Unfortunately, though, Axamenta can’t maintain that control consistently, and Ever-Arch-I-Tech-Ture wobbles into overblown silliness more often than I’d like. Instrumental interludes like “Foreboding” and the title track are almost entirely composed of sampled instrumentation and do nothing but break the album’s stride with their cheesedick musings, but it’s the overbearing and deliberately highlighted use of huge keyboard sweeps, breathy spoken word passages, church bells and the like during the actual songs that annoys most. The only reason bands like Dark Tranquillity and the aforementioned Edge of Sanity can be taken remotely seriously is their willingness to relegate their keys to a supporting role and let the metal command the spotlight.
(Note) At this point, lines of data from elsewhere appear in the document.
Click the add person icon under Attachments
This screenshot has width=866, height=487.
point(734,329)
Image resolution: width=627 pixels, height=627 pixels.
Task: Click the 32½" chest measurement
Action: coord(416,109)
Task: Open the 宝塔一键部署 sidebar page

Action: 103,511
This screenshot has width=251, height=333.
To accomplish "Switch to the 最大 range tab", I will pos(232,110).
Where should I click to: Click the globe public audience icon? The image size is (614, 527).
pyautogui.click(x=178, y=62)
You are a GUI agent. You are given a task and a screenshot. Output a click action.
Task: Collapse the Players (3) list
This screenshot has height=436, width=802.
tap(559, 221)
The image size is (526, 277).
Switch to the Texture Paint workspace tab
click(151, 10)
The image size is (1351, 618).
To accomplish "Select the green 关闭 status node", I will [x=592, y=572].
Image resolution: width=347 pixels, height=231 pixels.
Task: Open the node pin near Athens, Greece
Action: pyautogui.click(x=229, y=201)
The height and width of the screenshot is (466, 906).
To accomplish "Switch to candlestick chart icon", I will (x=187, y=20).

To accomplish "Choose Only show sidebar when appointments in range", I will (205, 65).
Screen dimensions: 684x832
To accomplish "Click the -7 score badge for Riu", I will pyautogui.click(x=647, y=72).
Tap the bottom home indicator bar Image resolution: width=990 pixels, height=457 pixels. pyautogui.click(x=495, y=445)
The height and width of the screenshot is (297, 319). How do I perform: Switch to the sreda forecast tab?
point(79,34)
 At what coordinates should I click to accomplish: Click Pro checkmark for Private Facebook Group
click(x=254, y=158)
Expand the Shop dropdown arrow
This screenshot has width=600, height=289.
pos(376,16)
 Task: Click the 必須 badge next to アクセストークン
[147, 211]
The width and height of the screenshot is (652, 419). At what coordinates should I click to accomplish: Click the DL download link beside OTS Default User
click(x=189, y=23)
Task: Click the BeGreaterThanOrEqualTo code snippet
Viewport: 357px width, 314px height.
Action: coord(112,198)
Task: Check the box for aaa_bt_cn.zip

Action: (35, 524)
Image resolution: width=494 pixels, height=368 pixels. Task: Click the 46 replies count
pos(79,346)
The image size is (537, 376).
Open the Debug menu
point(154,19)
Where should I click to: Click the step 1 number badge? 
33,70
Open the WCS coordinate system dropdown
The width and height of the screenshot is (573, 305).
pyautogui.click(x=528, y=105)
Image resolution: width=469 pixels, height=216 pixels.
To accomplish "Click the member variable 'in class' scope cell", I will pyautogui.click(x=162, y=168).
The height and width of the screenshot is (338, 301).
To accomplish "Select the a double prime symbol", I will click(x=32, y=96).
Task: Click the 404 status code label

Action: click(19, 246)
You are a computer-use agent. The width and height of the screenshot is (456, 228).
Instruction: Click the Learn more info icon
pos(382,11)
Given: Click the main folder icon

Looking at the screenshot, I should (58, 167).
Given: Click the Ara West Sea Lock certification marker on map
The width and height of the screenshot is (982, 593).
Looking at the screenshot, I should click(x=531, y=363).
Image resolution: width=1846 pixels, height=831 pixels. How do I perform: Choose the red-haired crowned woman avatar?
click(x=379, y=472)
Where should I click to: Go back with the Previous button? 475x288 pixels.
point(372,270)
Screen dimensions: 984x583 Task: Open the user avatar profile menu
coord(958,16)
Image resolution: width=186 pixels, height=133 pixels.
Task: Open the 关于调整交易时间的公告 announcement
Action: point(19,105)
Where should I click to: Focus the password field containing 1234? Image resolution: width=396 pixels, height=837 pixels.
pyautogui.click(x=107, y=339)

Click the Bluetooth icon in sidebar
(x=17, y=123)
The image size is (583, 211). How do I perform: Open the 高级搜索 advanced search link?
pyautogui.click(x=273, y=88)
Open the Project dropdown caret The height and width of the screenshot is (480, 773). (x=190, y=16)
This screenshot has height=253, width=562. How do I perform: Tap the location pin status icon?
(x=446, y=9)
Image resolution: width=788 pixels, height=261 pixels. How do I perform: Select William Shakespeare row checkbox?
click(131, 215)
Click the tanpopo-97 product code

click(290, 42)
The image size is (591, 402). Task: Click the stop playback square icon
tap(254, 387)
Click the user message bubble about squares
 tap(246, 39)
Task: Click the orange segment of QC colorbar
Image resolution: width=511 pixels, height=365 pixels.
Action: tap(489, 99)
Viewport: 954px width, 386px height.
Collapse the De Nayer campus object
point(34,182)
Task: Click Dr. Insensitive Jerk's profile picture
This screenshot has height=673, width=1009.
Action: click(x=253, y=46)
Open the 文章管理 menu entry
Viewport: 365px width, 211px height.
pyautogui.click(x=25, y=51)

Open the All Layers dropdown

Axamenta’s insistence on placing equal emphasis on both the excellent guitars and less-excellent symphonics, along with Meynckens’ all-too-familiar scream, ruins that Golden Ratio of epicness and places the band squarely on the Dimmu/Cradle of Filth side of the fence.

There’s a lot to like here, and Axamenta pulls off some extremely challenging songwriting gambits (even the ballad “Threnody for an Ending” is pretty good, largely thanks to Dan Gildenlöw of Pain of Salvation’s guest vocal performance). Still and all, the proliferation of hammy arrangements steals gravitas from what would be a masterful technical melodic death album. Ever-Arch-I-Tech-Ture is good, but these guys have a ways to go and some self-control to develop if they hope to really dominate their chosen niche.



Unknown Metalhead
skullfuck | posted on 8/2006 | Reply
Just got a hold of this and I'm blown away. Some of the best symphonic bm I've heard in quite some time. This is SUCH a step up from Codex Barathri.
behemoth666's Avatar
behemoth666 | posted on 8/2006 | Reply
nice one. excellent for concept album fans. great atmosphere through the album.
Unknown Metalhead
Album of the year? | posted on 8/2006 | Reply
Nothing mentionned about the concept of the album. If you get the concept, you'd understand why the 2 instrumentals are on the album. And I think it's pretty unfair to compare them just to Dimmu / CoF: the album is full of different genres, f.ex. Demons Shelter Within sounds like Dimmu, the title-track has some Finntroll-like sound, Shackless Cross is Emperor-like (Prometheus-era) and I even hear some Evergrey, Kamelot, Opeth, Soilwork, Bal-Sagoth, etc. To me, this is the album of the year 2006. If any bands can top this, respect!!! Perhaps not the easiest album to get into, but once you dig into the concept and WANT to know what it's all about, you're hooked. I've never heard a band which combines different genres succesfully as Axamenta. Oh, and take a look at their website which explains a lot more about the concept (+ take a look at the extra website :D) Greetz (Obviously) an Axamenta-fan!!!
Unknown Metalhead
Doug w/MR | posted on 8/2006 | Reply
I love the vast majority of those bands too (everyone except CoF and Dimmu). These guys just overstep my boundaries a bit.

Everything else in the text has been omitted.